08/03/2019, 19h00 | Sala M. Félix Ribeiro
Povos em Movimento – Migração, Exílio, Diáspora (I)
Emigrantes
de Aldo Fabrizi
com Aldo Fabrizi, Ave Minchi, Nando Bruno, Adolfo Celi
Itália, 1948 - 105 min
legendado eletronicamente em português | M/12
Primeiro dos nove filmes realizados por Aldo Fabrizi, que foi essencialmente um ator e que entrou para a história do cinema ao fazer o papel do padre em ROMA CIDADE ABERTA, de Roberto Rossellini. EMIGRANTES (o título original é em espanhol) tem por tema a emigração de italianos para a Argentina, país em que cerca de um terço da população é de origem italiana. Um pedreiro emigra com a família para a Argentina, onde depressa encontra trabalho na construção de casas para os seus compatriotas. Apesar disso, a mulher dele insiste em voltar para Itália, enquanto um jovem argentino se interessa pela filha do casal. Filme de feitura clássica, EMIGRANTES vem lembrar-nos que até meados do século XX, a Itália era um país de emigração. Primeira exibição na Cinemateca.
 
09/03/2019, 21h30 | Sala M. Félix Ribeiro
Povos em Movimento – Migração, Exílio, Diáspora (I)
Rocco e i Suoi Fratelli
Rocco e os seus Irmãos
de Luchino Visconti
com Alain Delon, Annie Girardot, Renato Salvatori, Claudia Cardinale
Itália, 1960 - 165 min
legendado em espanhol e eletronicamente em português | M/12
O drama da emigração e do desenraizamento cultural numa das obra-primas de Visconti. Uma família meridional parte para o norte industrializado da Itália, onde cada um dos irmãos que a compõem conhecerá o seu destino: conformismo, naufrágio, santidade laica. Drama realista marcado por um pessimismo dostoievskiano (apesar da sequência final, que aponta para a luta de classes), ROCCO E OS SEUS IRMÃOS é uma magistral digressão pelos dramas da condição humana.

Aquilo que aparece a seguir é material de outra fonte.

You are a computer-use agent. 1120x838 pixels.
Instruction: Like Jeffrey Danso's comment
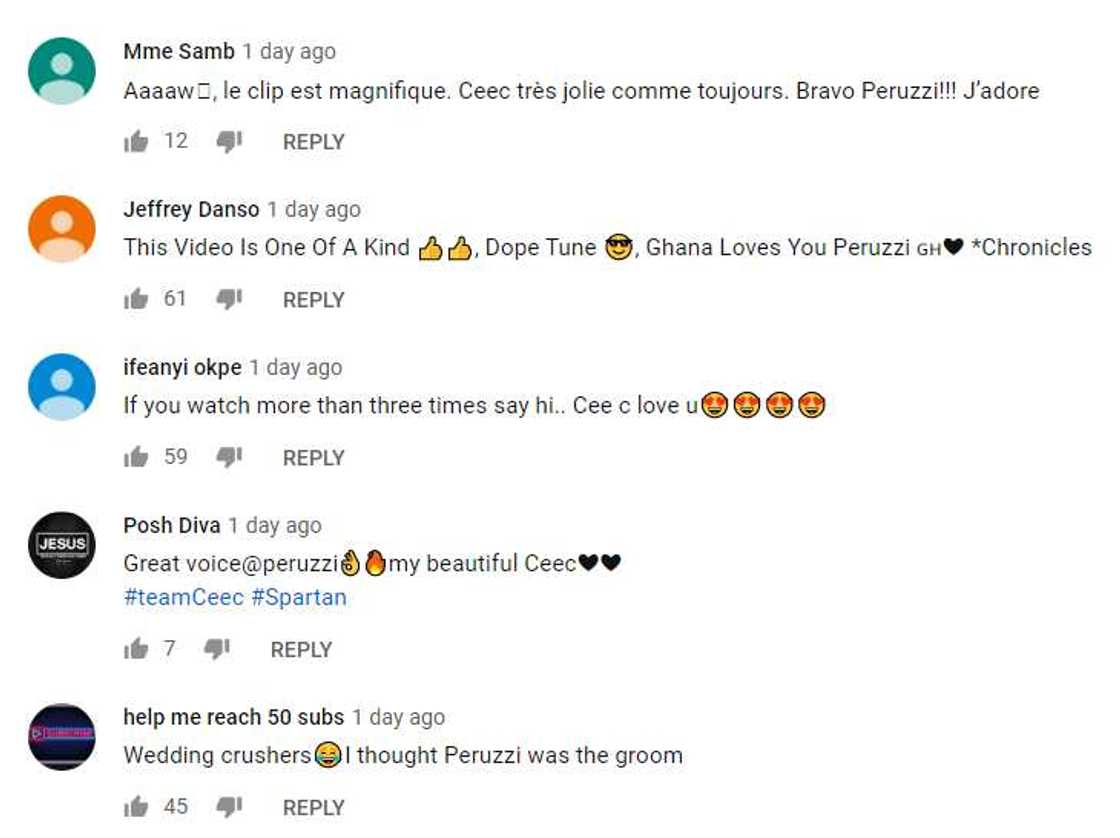point(136,299)
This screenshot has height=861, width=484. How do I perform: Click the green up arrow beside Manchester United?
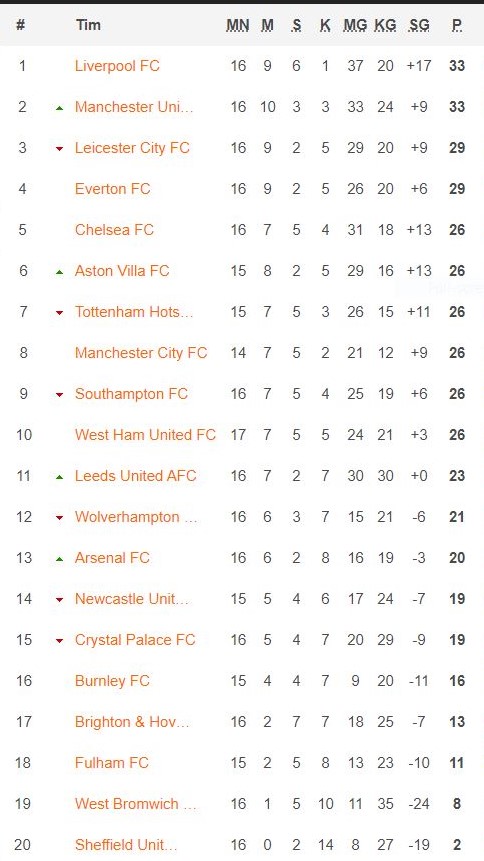pos(59,108)
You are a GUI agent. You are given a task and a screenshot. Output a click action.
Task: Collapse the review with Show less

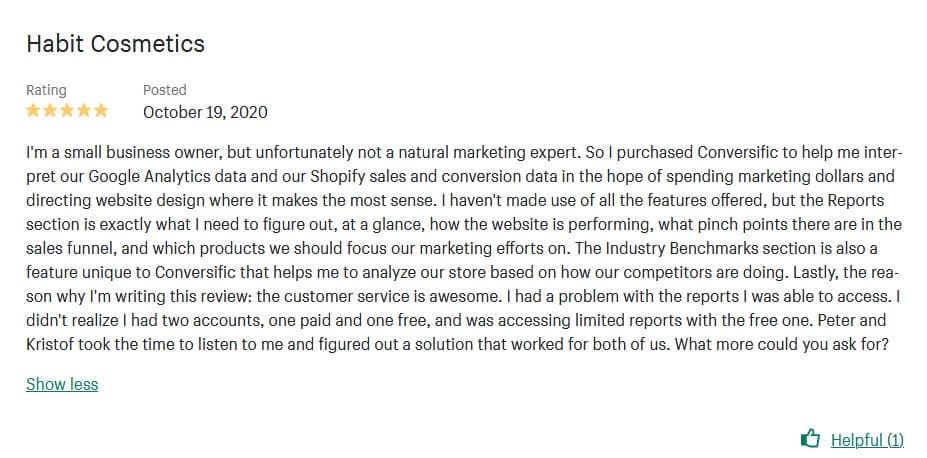[x=62, y=384]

A apresentar em cópia digital.
 
11/03/2019, 15h30 | Sala M. Félix Ribeiro
Povos em Movimento – Migração, Exílio, Diáspora (I)
Canyon Passage
Amor Selvagem
de Jacques Tourneur
com Dana Andrews, Susan Hayward, Brian Donlevy, Ward Bond
Estados Unidos, 1946 - 92 min
legendado em português | M/12
Como BEND OF THE RIVER, também CANYON PASSAGE nos mostra populações europeias recentemente migradas para o Oeste americano, em cujo seio se misturam honestos trabalhadores e aventureiros que têm uma relação tensa com as populações indígenas. Trata-se de um magnífico western sobre uma história de interesses e paixões rivais, pondo em conflito dois amigos que acabam separados pelo ouro e por uma mulher. Dana Andrews tem um dos seus melhores papéis neste filme, em que Tourneur, mestre da série B, teve meios mais importantes à sua disposição e pôde filmar num belíssimo Technicolor.
 
11/03/2019, 19h00 | Sala M. Félix Ribeiro
Povos em Movimento – Migração, Exílio, Diáspora (I)
La Promesse
A Promessa
de Jean-Pierre Dardenne, Luc Dardenne
com Jérémie Renier, Olivier Gourmet, Assita Ouedraogo
Bélgica, 1996 - 96 min
legendado em português | M/12
Terceira longa-metragem dos irmãos Dardenne, LA PROMESSE foi o filme que os consagrou internacionalmente. Em Bruxelas, um homem trafica e explora imigrantes ilegais, com a ajuda do filho adolescente (o hoje célebre Jérémie Renier, então com 15 anos). Quando um imigrante morre, o rapaz decide desobedecer ao pai e ajudar a família do morto. O filme mostra essencialmente o ponto de vista dos traficantes, dos novos negreiros. Para eles, trata-se de um uma simples troca de mercadorias por dinheiro, um pequeno comércio, que lhes permitirá comprar uma casa. Filmado no estilo seco e “realista” que caracteriza a maior parte dos filmes dos irmãos belgas (luz natural, câmara na mão), LA PROMESSE age como o revelador de uma situação, sem ênfase.